Access to hundreds of thousands of Facebook accounts may have accidentally been leaked because of a flaw in some applications.
Security firm Symantec discovered that programs were inadvertently sharing access tokens which could be used by advertisers.
It estimates that, as of last month, 100,000 applications were still enabling leaks.
Facebook said that it was improving authentication methods.
"We have been working with Symantec to identity issues in our authentication flow to ensure that they are more secure," Facebook's Naitik Shah wrote in a blog post on Tuesday.
In his report, Symantec's Nishant Doshi explained how access tokens act "like spare keys" to a Facebook user's account.
These keys were typically given out, with the user's permission, to help applications on the Facebook platform function.
With the keys, applications could access a user's profile and photographs, as well as posting messages on their wall.
However, the newly-discovered weakness in the old authentication method would allow spare keys to be passed to further third-parties - likely to include advertisers - through referral data.
"The Facebook application is now in a position to inadvertently leak the access tokens to third parties potentially on purpose and unfortunately very commonly by accident," explained Mr Doshi.
"We estimate that over the years, hundreds of thousands of applications may have inadvertently leaked millions of access tokens to third parties."
But he downplayed the risk, adding: "Fortunately, these third-parties may not have realised their ability to access this information."
Facebook's director of developer relations Kevin Purdy disputed the findings.
In a statement, he said: "We've conducted a thorough investigation which revealed no evidence of this issue resulting in a user's private information being shared with unauthorised third parties."
"In addition, this report ignores the contractual obligations of advertisers and developers which prohibit them from obtaining or sharing user information in a way that violates our policies."
By default, new applications on Facebook are required to authenticate using OAuth 2.0, a shared open standard co-authored by several sites including Google and Twitter.
While older applications are encouraged to change to the new system, it is not yet compulsory.
Facebook is now working with third-party developers help migrate them to the OAuth 2.0 system.
"Because of the number of apps using our legacy auth system, we need to be thoughtful about this transition," wrote Facebook's Naitik Shah.

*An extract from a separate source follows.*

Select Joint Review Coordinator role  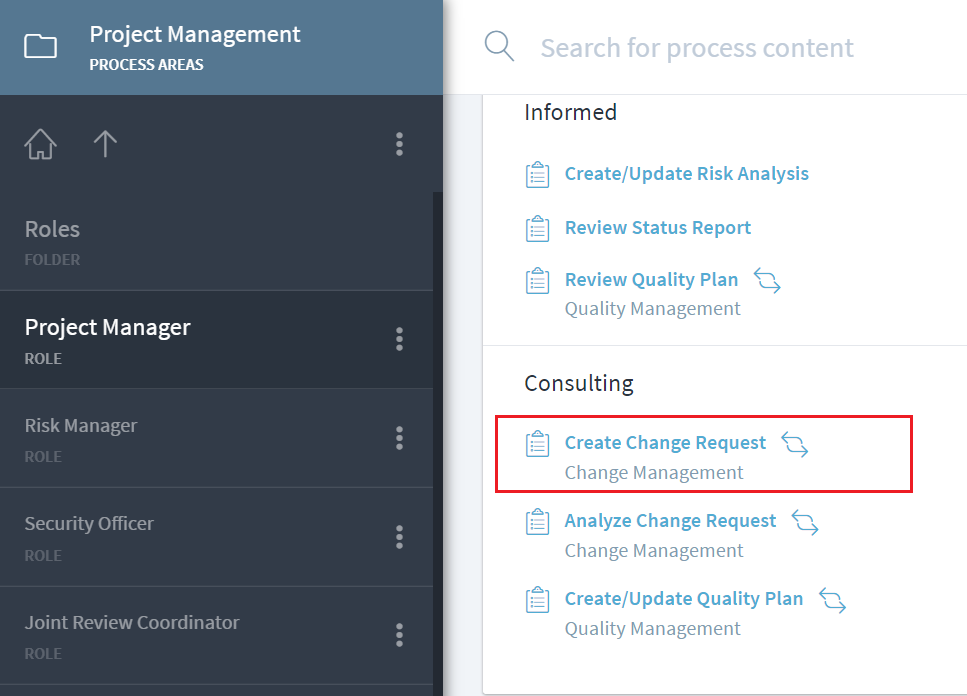click(132, 623)
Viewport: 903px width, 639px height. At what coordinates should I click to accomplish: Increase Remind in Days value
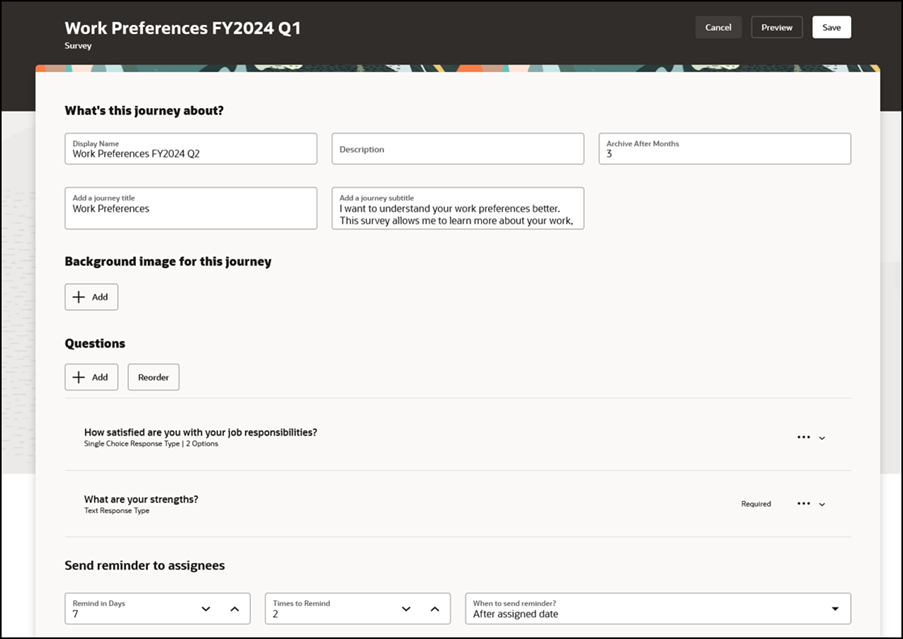pyautogui.click(x=234, y=609)
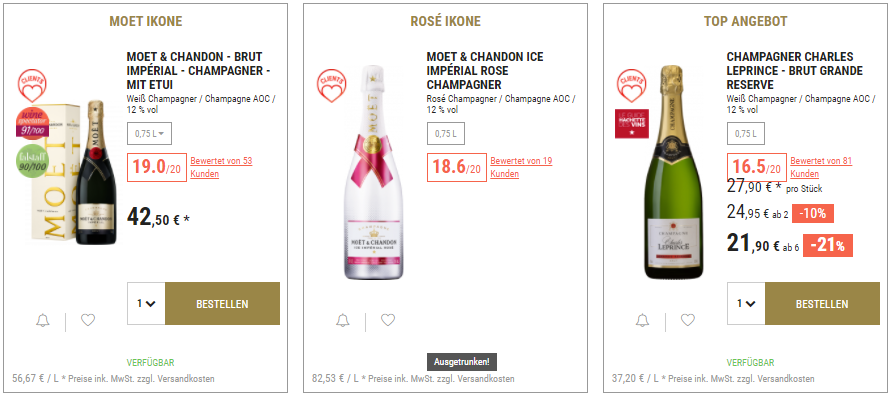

Paul Mutton, a security analyst at Netcraft, said that while the vulnerability could potentially be used for malicious purposes, no secure data such as passwords has been taken.
"Potentially someone else could post stuff to your stream or to your friends' streams - making you like things that you perhaps wouldn't have liked," he said.
Makers of Facebook applications have been given until 1 September by Facebook to make sure their application uses the OAuth 2.0 system.
"For some applications to continue working, the makers will have to make changes. It's about giving the developers time," added Mr Mutton.
"It shouldn't take too long to make the change. But in the cases of more commercial apps, it's going to be more convoluted."
Symantec has advised users to change their passwords if they are concerned about unauthorised third-party access to their profile.